Medical device maker Medtronic has recalled the remote controllers used with some of its insulin pumps because of they are affected by severe vulnerabilities that could lead to injury or death of the patients.
An attacker can exploit the vulnerabilities to modify the quantity of insulin that the pumps provide to the patient.
“The MiniMed remote controller, which uses a wireless radio frequency (RF) to communicate with your insulin pump, helps to program a set amount of insulin (or bolus) into your Medtronic pump without pressing any insulin pump buttons.” states the URGENT MEDICAL DEVICE RECALL published by the medical equipment vendor.

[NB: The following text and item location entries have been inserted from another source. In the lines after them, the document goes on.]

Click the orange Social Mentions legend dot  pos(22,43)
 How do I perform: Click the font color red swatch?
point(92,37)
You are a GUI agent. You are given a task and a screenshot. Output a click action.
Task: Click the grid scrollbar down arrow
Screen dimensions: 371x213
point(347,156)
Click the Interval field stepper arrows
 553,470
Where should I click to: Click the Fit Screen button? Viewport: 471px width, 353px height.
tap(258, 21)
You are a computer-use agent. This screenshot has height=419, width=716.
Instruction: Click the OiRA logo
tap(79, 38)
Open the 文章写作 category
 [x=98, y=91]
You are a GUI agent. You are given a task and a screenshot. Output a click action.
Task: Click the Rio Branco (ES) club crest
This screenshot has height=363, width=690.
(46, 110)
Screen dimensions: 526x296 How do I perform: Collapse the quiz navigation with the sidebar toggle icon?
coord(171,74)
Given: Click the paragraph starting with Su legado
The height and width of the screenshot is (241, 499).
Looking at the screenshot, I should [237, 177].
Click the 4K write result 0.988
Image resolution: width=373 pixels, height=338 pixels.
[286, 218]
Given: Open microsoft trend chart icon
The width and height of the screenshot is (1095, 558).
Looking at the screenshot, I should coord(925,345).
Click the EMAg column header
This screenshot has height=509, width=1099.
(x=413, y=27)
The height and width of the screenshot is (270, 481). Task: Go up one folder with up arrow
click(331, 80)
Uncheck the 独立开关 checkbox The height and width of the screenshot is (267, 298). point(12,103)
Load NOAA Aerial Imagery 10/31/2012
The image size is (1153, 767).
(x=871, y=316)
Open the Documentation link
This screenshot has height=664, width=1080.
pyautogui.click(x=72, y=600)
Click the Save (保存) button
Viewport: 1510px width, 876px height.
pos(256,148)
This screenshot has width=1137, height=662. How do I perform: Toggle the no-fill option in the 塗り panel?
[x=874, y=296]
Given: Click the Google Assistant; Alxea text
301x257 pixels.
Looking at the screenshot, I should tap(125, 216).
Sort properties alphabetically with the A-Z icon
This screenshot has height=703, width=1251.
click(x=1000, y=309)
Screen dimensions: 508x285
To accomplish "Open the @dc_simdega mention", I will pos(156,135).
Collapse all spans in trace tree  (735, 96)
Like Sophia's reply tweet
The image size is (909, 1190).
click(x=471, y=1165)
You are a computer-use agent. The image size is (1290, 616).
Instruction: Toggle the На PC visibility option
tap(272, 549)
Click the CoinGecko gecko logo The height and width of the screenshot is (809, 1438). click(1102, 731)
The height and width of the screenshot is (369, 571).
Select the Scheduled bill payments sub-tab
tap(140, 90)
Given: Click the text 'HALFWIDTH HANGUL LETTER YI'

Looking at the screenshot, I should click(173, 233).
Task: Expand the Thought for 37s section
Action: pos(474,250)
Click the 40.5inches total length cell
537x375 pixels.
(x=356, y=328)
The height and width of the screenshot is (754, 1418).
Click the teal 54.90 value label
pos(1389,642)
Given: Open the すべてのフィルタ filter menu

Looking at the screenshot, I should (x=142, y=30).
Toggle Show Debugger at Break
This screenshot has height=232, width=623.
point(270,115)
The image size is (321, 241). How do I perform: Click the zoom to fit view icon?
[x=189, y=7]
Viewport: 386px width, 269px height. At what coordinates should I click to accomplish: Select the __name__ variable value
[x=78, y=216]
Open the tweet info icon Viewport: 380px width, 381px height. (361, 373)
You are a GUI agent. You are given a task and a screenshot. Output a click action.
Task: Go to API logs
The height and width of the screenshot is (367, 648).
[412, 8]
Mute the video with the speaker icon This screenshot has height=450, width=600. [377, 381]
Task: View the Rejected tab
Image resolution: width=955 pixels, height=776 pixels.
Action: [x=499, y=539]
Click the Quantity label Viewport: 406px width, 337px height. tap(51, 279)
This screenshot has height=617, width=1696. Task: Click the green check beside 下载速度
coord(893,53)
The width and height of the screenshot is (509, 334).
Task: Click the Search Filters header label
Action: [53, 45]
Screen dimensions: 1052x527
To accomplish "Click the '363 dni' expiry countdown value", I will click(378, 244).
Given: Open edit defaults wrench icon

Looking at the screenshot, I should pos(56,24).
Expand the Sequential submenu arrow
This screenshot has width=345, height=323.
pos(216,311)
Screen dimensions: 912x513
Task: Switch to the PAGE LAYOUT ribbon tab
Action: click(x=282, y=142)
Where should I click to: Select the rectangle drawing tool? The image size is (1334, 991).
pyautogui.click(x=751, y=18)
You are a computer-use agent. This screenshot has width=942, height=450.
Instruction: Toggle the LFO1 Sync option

“In May 2018, an external cybersecurity researcher identified a potential risk related to the MiniMed Paradigm family of insulin pumps and corresponding remote controller. The researcher’s report stated that an unauthorized individual in close proximity of an insulin pump user could potentially copy the wireless RF signals from the user’s remote controller (for example, while the user is in the process of delivering a remote bolus) and play those back later to deliver an additional bolus of insulin to the pump user. This could lead to potential health risks such as hypoglycemia if additional insulin is delivered beyond the user’s insulin requirements, or hyperglycemia if insulin delivery is suspended through a similar play back.”
The company pointed out that to date, it has not received reports of any injuries resulting from this issue.
The company first communicated the recall to some users in August 2018 recommending to disable the remote bolus feature, when not in use, to prevent cyberattacks when using an optional remote controller.
The company recalls MiniMed 508 and Paradigm series insulin pumps remote controls MMT-500, and MMT-503, the impacted devices represent 60% of the insulin pumps on the market. Anyway, both device families are no more produced by the vendor.